The first was a case-control study done in 1992, by Wuerz. They looked at about 500 dyspneic patients who had received prehospital treatments. They found that it was pretty bad to treat asthma or COPD, for example, with Lasix. However, when they looked at the 9 CHF patients who were mistakenly treated with beta-agonists, they found, reassuringly, that "none died."

The second study (Singer 2008) was bigger, using registry data on about 11,000 CHF patients treated in the ED. The nice thing about using such a data source is that you can get a lot of patients, and find associations. The bad news is that you often can't explain what you do find.

Such is the case with this study. About 20% of the patients received beta-agonists, either by EMS or in the ED, but had no pre-existing history of COPD or asthma. They used some statistical rejiggering to try and make fair comparisons, since CHF patients with a history of COPD are not exactly like CHF patients who don't have COPD. I won't bore you with the details, but that's what they mean by "adjusted with propensity analysis" on the following table.
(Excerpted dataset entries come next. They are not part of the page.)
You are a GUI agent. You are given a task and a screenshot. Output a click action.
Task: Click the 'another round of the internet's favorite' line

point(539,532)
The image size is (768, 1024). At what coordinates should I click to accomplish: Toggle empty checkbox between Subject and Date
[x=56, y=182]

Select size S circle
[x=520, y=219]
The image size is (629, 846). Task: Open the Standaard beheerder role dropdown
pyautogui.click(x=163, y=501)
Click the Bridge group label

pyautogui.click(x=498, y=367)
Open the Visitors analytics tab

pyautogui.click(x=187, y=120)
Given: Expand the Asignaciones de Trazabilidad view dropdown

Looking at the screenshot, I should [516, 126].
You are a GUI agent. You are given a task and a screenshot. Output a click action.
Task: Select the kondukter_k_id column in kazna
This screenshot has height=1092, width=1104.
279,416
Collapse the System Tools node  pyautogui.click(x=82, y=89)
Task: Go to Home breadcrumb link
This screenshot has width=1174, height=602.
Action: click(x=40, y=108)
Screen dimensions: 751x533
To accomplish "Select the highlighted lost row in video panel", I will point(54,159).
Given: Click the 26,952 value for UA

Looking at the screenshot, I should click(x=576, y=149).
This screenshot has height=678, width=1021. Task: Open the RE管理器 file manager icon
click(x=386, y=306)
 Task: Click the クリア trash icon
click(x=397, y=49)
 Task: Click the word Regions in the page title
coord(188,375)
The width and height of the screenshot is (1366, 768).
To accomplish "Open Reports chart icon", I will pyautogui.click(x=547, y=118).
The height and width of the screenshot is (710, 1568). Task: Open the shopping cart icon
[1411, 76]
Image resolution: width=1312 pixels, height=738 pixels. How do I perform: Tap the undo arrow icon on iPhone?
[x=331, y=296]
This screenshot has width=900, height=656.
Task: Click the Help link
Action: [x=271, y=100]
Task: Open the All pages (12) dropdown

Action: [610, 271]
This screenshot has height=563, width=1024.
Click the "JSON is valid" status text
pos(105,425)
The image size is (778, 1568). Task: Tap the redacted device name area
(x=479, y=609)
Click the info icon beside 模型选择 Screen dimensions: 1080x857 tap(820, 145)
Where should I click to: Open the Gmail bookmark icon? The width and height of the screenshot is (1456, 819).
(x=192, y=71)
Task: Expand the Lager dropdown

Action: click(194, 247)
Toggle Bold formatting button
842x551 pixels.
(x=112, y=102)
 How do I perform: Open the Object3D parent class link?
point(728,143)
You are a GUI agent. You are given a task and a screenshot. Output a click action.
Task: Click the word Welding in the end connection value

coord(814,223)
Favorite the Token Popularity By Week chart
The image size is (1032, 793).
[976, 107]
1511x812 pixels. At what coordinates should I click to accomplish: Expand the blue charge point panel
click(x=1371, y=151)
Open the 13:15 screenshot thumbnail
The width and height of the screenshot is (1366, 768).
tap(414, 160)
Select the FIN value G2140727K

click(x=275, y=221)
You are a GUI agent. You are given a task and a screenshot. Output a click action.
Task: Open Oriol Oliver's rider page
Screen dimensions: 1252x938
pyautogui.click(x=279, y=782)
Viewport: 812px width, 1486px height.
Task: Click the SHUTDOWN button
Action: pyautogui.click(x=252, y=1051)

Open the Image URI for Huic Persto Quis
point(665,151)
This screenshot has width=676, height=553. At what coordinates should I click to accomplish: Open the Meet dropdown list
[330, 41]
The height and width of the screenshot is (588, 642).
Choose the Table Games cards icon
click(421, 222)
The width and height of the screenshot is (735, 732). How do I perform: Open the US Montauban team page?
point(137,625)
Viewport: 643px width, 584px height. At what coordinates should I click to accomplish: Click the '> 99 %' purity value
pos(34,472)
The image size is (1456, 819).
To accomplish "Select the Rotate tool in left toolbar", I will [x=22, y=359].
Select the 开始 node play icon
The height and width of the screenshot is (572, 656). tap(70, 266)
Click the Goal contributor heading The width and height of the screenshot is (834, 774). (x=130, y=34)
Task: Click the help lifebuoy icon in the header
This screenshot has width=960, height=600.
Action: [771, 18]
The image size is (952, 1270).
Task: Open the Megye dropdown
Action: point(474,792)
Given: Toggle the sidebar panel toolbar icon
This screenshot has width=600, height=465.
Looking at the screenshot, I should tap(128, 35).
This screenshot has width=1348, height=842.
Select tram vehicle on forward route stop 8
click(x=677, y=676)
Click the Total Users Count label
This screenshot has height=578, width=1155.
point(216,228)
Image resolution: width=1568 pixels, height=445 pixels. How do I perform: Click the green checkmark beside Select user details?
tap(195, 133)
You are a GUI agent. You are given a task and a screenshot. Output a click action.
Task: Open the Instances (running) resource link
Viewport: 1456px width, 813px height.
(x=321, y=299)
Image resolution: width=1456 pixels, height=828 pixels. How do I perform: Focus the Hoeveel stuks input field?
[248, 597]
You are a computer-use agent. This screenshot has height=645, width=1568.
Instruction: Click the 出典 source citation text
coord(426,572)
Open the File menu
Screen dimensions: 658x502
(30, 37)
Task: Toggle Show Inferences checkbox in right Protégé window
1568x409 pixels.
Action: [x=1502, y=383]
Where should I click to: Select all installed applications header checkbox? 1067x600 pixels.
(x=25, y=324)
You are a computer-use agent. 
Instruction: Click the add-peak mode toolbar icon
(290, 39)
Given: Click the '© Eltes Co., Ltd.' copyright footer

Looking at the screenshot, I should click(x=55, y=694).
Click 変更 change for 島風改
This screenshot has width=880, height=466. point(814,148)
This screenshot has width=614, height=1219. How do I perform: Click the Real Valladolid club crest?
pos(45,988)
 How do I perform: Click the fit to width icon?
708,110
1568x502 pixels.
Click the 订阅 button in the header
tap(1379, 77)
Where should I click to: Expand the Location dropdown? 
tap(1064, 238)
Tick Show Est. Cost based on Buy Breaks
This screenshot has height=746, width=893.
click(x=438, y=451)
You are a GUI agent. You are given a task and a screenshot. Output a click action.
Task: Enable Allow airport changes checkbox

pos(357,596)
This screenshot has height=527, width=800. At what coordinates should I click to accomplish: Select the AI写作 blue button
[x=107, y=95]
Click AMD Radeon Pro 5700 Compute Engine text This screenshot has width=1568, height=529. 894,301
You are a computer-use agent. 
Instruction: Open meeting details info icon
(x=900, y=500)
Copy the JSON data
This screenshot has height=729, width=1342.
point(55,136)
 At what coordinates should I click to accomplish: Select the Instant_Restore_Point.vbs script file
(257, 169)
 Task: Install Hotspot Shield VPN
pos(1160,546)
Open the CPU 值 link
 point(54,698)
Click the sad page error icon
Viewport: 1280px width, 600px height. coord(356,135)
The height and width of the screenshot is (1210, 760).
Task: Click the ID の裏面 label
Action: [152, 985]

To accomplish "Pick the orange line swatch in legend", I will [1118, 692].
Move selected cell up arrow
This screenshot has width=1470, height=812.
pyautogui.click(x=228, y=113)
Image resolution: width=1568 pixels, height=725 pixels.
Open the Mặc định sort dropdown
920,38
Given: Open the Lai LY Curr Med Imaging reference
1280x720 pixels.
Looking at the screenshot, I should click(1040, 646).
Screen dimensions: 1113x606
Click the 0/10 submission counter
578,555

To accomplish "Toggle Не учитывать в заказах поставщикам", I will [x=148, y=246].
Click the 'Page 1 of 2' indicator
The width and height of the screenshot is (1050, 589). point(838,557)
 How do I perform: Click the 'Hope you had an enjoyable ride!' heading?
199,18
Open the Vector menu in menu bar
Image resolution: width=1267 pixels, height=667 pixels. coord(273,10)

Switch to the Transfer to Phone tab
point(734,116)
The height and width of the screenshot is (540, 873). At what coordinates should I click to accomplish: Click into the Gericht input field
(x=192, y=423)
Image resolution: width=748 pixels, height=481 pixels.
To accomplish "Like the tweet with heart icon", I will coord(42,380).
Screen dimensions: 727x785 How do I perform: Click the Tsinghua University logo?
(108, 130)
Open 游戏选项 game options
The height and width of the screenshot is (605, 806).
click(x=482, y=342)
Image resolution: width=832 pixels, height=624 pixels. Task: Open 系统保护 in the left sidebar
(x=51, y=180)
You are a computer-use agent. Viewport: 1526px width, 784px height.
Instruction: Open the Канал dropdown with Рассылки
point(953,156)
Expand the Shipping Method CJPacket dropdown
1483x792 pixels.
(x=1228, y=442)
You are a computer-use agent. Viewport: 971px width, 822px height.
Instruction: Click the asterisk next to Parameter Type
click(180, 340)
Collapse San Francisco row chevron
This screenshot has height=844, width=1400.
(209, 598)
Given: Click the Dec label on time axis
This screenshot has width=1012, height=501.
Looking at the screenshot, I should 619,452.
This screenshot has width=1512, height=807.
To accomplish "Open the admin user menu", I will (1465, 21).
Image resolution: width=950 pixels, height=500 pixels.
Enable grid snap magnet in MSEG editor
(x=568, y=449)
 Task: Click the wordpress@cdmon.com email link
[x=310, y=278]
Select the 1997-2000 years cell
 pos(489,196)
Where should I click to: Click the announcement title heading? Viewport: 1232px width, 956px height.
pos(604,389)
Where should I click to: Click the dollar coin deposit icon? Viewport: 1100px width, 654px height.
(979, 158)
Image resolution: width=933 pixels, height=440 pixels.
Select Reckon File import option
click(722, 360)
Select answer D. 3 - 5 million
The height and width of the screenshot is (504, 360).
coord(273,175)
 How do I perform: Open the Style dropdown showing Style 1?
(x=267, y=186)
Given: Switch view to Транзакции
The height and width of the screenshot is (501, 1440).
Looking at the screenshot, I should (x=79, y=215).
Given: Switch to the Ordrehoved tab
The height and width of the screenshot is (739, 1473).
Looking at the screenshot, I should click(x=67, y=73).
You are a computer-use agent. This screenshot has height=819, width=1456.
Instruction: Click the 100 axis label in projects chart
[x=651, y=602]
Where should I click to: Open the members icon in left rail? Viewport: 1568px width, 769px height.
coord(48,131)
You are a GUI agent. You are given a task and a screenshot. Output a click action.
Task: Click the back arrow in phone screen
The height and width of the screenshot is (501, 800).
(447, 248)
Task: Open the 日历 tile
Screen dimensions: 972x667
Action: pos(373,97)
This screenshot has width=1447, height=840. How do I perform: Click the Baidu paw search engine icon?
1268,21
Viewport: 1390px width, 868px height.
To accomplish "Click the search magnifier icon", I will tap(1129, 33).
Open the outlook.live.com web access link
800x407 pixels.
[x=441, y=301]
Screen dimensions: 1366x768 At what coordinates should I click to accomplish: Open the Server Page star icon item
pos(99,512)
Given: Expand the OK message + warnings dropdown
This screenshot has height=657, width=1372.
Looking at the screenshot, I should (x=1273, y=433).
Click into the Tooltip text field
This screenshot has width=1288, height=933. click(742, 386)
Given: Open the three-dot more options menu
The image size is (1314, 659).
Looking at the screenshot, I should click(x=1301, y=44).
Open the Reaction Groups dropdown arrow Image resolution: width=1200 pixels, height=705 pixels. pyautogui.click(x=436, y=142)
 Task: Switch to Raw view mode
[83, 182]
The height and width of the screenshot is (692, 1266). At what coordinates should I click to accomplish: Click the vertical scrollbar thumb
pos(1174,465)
Now, there wasn't any apparent difference in mortality, discharged alive form the ED, or ICU admission - that's what all those big red Xs mean. There was, however, an increased rate of intubation in those CHF patients who were treated with bronchodilators, but who had no history of COPD.Same for BiPAP and inpatient mechanical ventilation.

So what does this all mean? Now, this study wasn't randomized, and it really only shows an association, not cause and effect. The authors state (emphasis is mine):
Inhaled bronchodilator use in these heart failure patients without chronic obstructive pulmonary disease appeared to be associated with worse outcome. Because of the observational nature of these data, we cannot determine whether these patients’ outcomes were worse because they were more severely ill or because of a directly harmful effect of the inhaled bronchodilator.
However, this association persisted after adjustment for propensity score and standard risk factors for mortality. This finding suggests that inhaled bronchodilators may have contributed to the poorer outcomes observed in heart failure patients without chronic obstructive pulmonary disease who were treated with bronchodilators.
Or may not have contributed - we just don't know. The authors allow that treatment with bronchodilators may just a marker for bad CHF, but not a cause of bad CHF. I'm sympathetic to that point of view.

The Bottom Line

 If you're pretty sure the patient has CHF, they need nitro and CPAP. Lasix is old school, and might hurt people when you're wrong about the diagnosis, and there is no evidence that albuterol will help with edema.

On the other hand, if you get fooled by wheezes, don't feel too bad. It might not have helped, but it probably didn't do much of anything at all.